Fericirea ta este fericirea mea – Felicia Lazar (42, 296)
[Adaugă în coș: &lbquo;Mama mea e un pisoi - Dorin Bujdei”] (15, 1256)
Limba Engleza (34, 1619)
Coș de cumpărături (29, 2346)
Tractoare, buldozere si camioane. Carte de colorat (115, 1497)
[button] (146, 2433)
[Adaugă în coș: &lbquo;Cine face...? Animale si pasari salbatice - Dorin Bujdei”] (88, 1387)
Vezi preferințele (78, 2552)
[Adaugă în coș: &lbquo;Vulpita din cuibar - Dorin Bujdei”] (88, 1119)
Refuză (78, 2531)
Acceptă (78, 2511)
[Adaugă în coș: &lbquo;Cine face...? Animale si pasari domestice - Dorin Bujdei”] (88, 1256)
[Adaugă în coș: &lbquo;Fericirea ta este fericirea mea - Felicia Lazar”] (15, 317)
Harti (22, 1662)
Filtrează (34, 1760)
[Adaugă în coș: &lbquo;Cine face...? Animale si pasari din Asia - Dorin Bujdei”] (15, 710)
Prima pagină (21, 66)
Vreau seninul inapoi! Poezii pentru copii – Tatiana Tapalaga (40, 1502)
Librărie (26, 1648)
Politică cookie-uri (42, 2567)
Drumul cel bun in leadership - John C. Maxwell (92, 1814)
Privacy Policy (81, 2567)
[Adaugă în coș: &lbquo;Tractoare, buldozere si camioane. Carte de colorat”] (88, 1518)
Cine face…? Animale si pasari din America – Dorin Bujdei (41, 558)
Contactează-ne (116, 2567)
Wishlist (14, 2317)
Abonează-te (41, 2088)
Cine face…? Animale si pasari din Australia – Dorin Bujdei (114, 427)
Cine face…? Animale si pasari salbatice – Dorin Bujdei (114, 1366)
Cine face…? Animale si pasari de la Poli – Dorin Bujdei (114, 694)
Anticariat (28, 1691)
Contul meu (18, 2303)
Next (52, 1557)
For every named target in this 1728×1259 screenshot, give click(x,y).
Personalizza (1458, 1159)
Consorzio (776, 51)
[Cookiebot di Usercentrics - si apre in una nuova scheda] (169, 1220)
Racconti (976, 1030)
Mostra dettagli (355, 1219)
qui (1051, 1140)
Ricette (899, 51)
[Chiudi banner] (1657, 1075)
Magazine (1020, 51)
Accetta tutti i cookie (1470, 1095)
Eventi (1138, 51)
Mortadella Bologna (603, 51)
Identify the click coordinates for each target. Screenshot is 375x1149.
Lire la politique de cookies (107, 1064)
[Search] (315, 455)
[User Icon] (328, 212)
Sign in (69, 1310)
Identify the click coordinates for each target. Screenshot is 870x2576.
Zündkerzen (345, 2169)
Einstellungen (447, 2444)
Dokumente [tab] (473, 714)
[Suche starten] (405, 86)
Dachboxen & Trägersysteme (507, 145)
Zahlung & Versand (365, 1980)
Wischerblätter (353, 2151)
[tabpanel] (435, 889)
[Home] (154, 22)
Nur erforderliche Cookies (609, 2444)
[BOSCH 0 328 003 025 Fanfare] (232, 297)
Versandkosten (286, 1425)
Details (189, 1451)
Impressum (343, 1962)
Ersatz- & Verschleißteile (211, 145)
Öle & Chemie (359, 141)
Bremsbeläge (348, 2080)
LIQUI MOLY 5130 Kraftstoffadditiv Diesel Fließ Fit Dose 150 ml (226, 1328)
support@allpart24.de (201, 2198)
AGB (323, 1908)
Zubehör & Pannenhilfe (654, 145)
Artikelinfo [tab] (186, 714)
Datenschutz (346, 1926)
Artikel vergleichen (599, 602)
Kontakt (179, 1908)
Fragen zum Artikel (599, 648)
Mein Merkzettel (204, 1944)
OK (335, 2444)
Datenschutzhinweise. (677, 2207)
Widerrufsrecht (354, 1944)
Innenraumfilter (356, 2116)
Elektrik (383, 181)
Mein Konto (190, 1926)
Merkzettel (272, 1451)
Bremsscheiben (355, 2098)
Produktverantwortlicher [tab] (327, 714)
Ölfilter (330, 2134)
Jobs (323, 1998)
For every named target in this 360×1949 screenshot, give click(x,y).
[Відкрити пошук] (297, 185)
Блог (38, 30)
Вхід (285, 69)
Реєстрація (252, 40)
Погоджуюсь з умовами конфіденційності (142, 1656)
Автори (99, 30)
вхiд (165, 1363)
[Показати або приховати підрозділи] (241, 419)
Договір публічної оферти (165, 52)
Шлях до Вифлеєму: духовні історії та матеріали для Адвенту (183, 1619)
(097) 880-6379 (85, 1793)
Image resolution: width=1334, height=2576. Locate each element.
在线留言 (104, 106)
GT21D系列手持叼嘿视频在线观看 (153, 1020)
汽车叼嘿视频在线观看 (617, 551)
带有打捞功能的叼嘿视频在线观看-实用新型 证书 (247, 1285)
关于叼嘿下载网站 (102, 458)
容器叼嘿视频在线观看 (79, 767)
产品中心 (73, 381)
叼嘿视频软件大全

**WORK INSTRUCTIONS:**
Copy all lines of the records that have the string "Bujdei" in them.

**ANSWER BELOW:**
[Adaugă în coș: &lbquo;Mama mea e un pisoi - Dorin Bujdei”] (15, 1256)
[Adaugă în coș: &lbquo;Cine face...? Animale si pasari salbatice - Dorin Bujdei”] (88, 1387)
[Adaugă în coș: &lbquo;Vulpita din cuibar - Dorin Bujdei”] (88, 1119)
[Adaugă în coș: &lbquo;Cine face...? Animale si pasari domestice - Dorin Bujdei”] (88, 1256)
[Adaugă în coș: &lbquo;Cine face...? Animale si pasari din Asia - Dorin Bujdei”] (15, 710)
Cine face…? Animale si pasari din America – Dorin Bujdei (41, 558)
Cine face…? Animale si pasari din Australia – Dorin Bujdei (114, 427)
Cine face…? Animale si pasari salbatice – Dorin Bujdei (114, 1366)
Cine face…? Animale si pasari de la Poli – Dorin Bujdei (114, 694)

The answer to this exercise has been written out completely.